Ed è proprio in quel momento che una grande folla di persone ha protestato veemente contro questo brutale e deliberato omicidio.

Gli slogan intonati durante la cerimonia stati: “Vi siete chiesti perché i capelli delle donne sono così pericolosi?”, “Donna, vita, libertà!”, “La resistenza è vita!”, “Il nostro leader è la nostra vergogna!”, “I Mullah sono gli agenti del Patriarcato e del Capitale!”

La polizia ha attaccato con gas lacrimogeni e proiettili. Si dice che almeno 13 persone siano state ferite e che probabilmente un giovane sia morto.

A seguito di questa morte e della repressione avvenuta nella città, la polizia ha rilasciato un comunicato e un video a circuito chiuso in cui afferma che la ragazza è morta per un attacco di cuore, negando qualsiasi violenza commessa.

Questo fatto arriva dopo settimane in cui il presidente Raisi ha chiesto pene più severe per eventuali violazioni del codice di abbigliamento femminile.
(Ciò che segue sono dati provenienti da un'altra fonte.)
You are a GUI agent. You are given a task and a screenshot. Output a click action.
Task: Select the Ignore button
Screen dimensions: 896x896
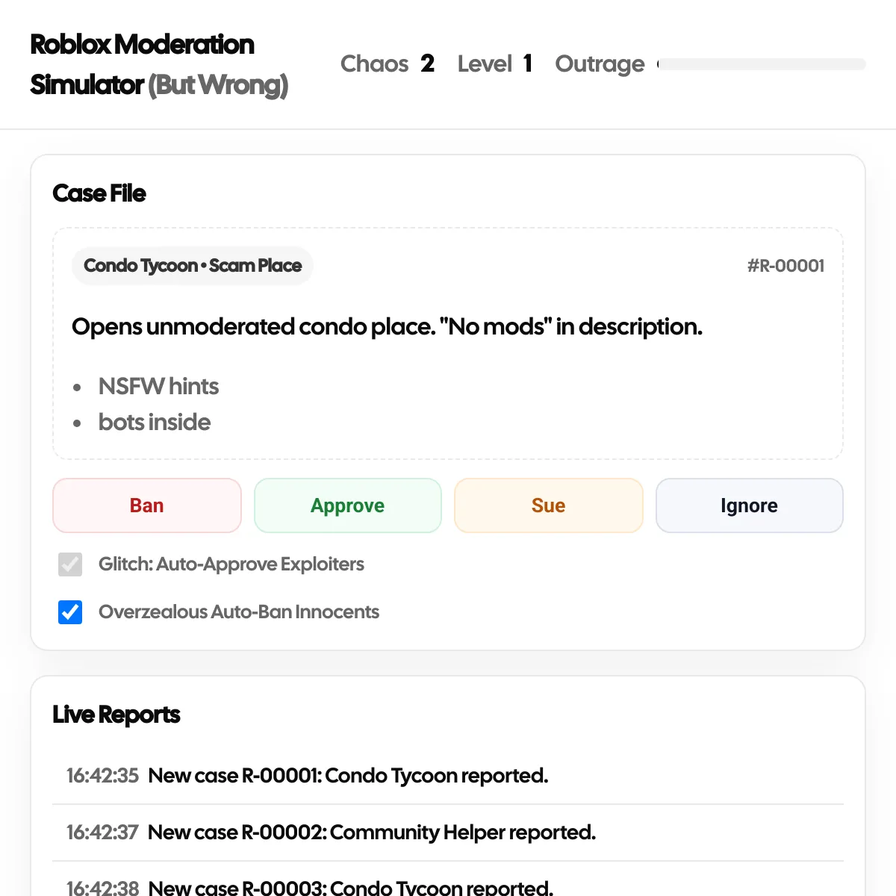(x=749, y=505)
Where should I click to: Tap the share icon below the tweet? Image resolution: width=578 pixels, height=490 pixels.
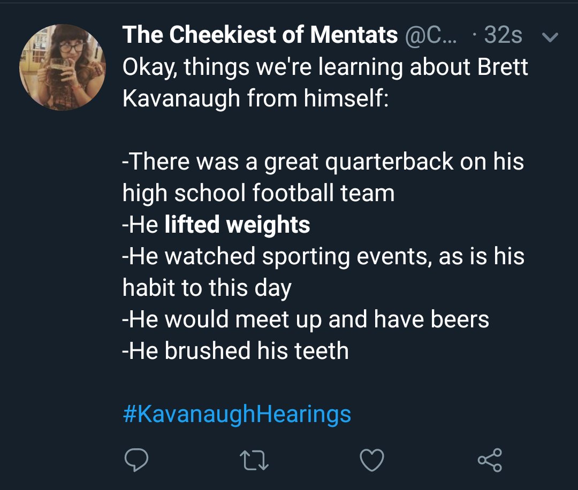pos(489,460)
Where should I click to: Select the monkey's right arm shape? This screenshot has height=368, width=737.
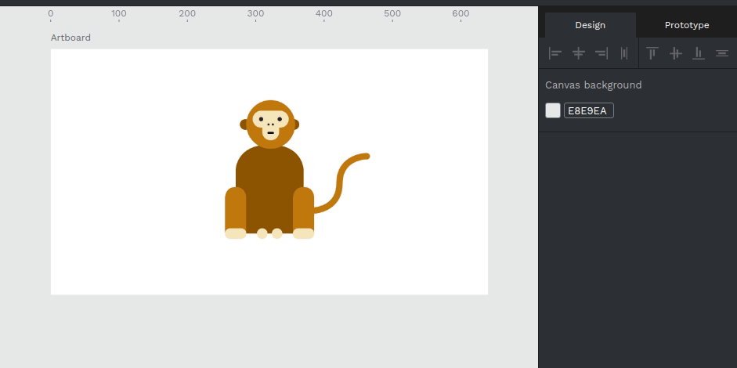pyautogui.click(x=303, y=208)
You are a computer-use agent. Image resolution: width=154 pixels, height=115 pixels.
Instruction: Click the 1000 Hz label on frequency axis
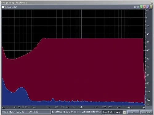tap(81, 108)

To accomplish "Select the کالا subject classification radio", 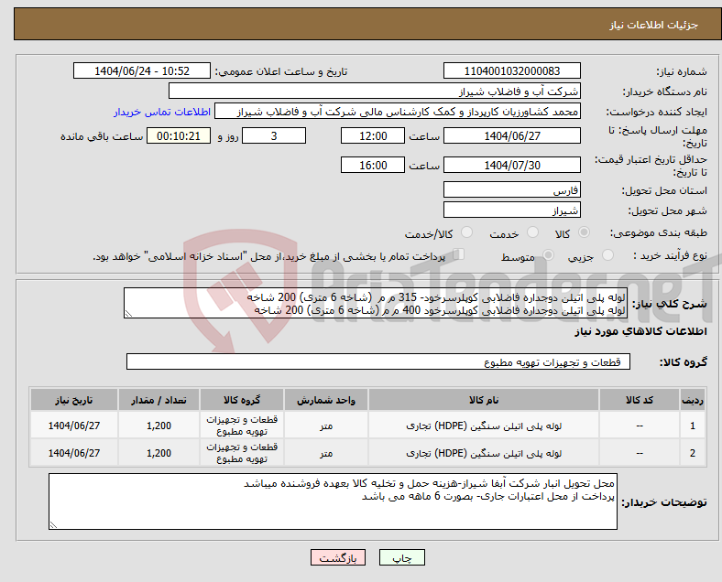I will tap(585, 233).

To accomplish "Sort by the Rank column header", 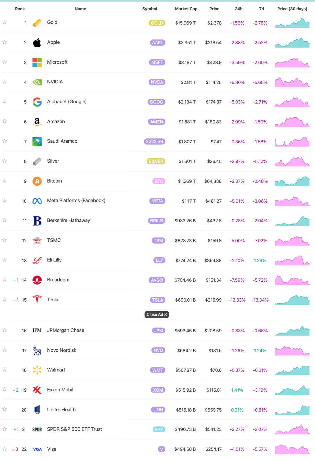I will [20, 9].
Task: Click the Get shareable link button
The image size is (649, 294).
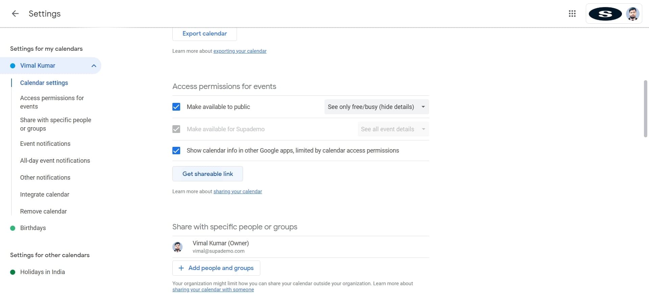Action: coord(208,174)
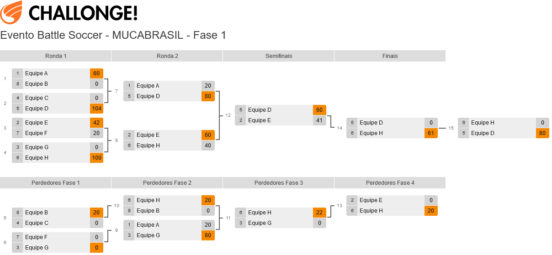Click Equipe H's orange score 100
The image size is (552, 255).
pos(96,158)
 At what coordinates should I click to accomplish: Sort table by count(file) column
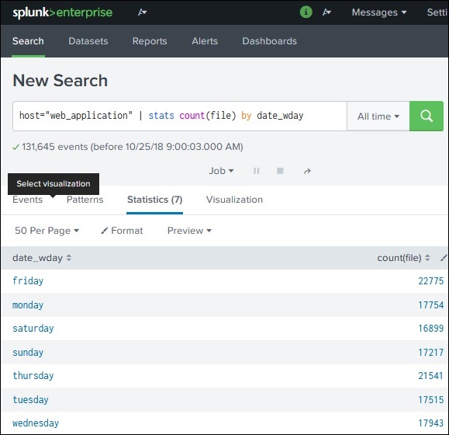(403, 258)
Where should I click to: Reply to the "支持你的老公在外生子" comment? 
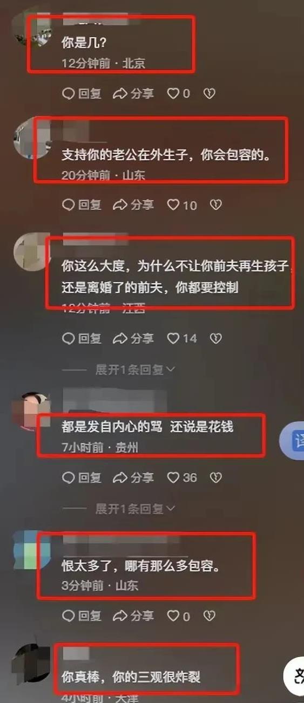point(82,205)
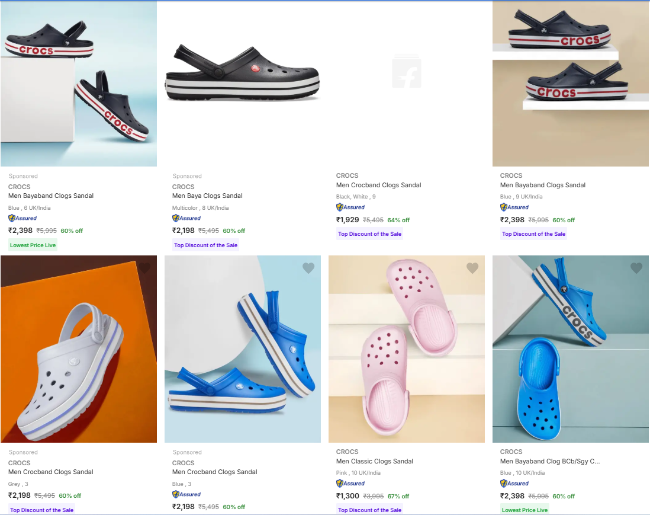The image size is (650, 515).
Task: Open grey clog image on orange background
Action: point(79,348)
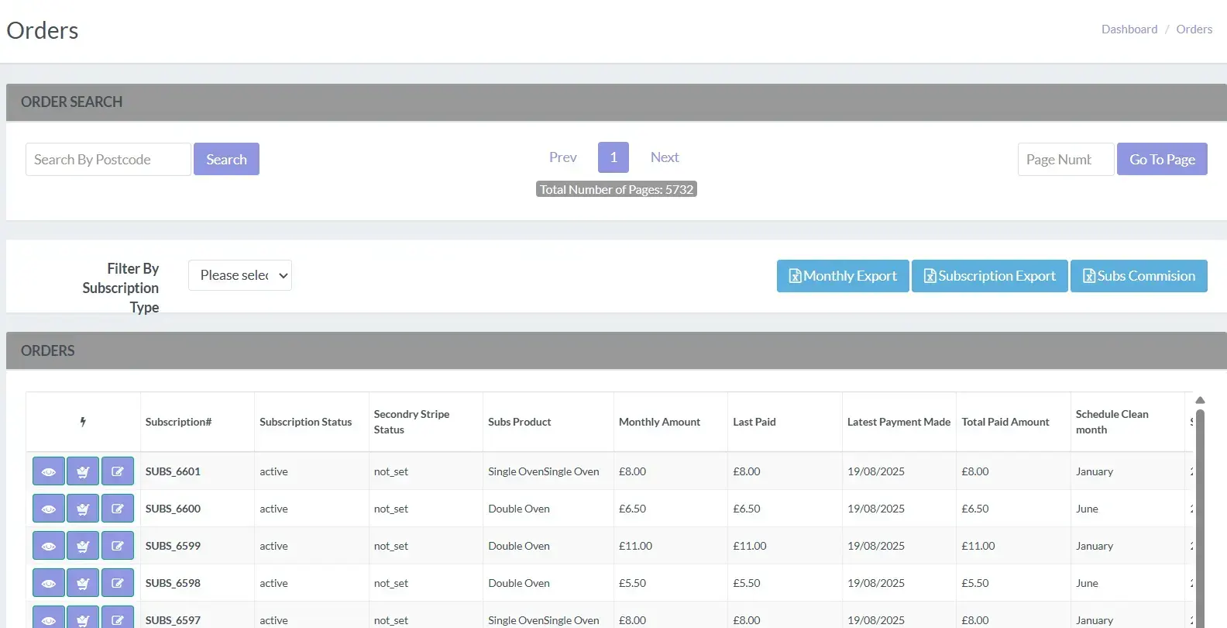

Secondo Hrana, un’organizzazione iraniana per i diritti umani, durante l’arresto della ragazza era stato detto alla sua famiglia che ella sarebbe stata rilasciata dopo una “sessione di rieducazione”.

La sua famiglia, oltre a negare il comunicato della polizia sui problemi cardiaci della ragazza, ha dichiarato che era già in coma, aggiungendo come il personale dell’ospedale li avesse informati sul suo stato di morte cerebrale.

“Anonymous”, dopo questo fatto, è riuscito ad hackerare diversi siti web governativi, tra cui quello dell’ipocrita stazione Radio & TV (iribnews.ir).

La Federazione dell’Anarchismo Era ha apprezzato e solidarizza “con l’attività degli hacker anonimi contro il sistema di informazione e telecomunicazione della classe criminale al potere in Iran; vuole comunicare e cooperare con Anonymous il più possibile nell’affrontare le forze informatiche del governo, smascherando le informazioni e i programmi governativi e garantendo la sicurezza digitale dei nostri compagni su Internet.

L’hijab è obbligatorio per le donne in Iran dalla Rivoluzione islamica del 1979 e la polizia morale ha il compito di far rispettare questa e altre restrizioni. La notizia della morte di Amini ha scatenato la furia nelle strade iraniane contro il trattamento crudele e brutale verso le donne da parte di questa sezione della polizia.

Nel 2017 decine di donne si erano tolte il velo per protesta. Negli ultimi anni gli iraniani sono scesi in piazza anche in risposta ad una crisi economica esacerbata dalla corruzione del regime e dalle sanzioni occidentali.

Dopo la morte di Amini, le donne iraniane, in segno di protesta, stanno bruciando i loro foulard e tagliando i capelli in segno di rabbia e protesta.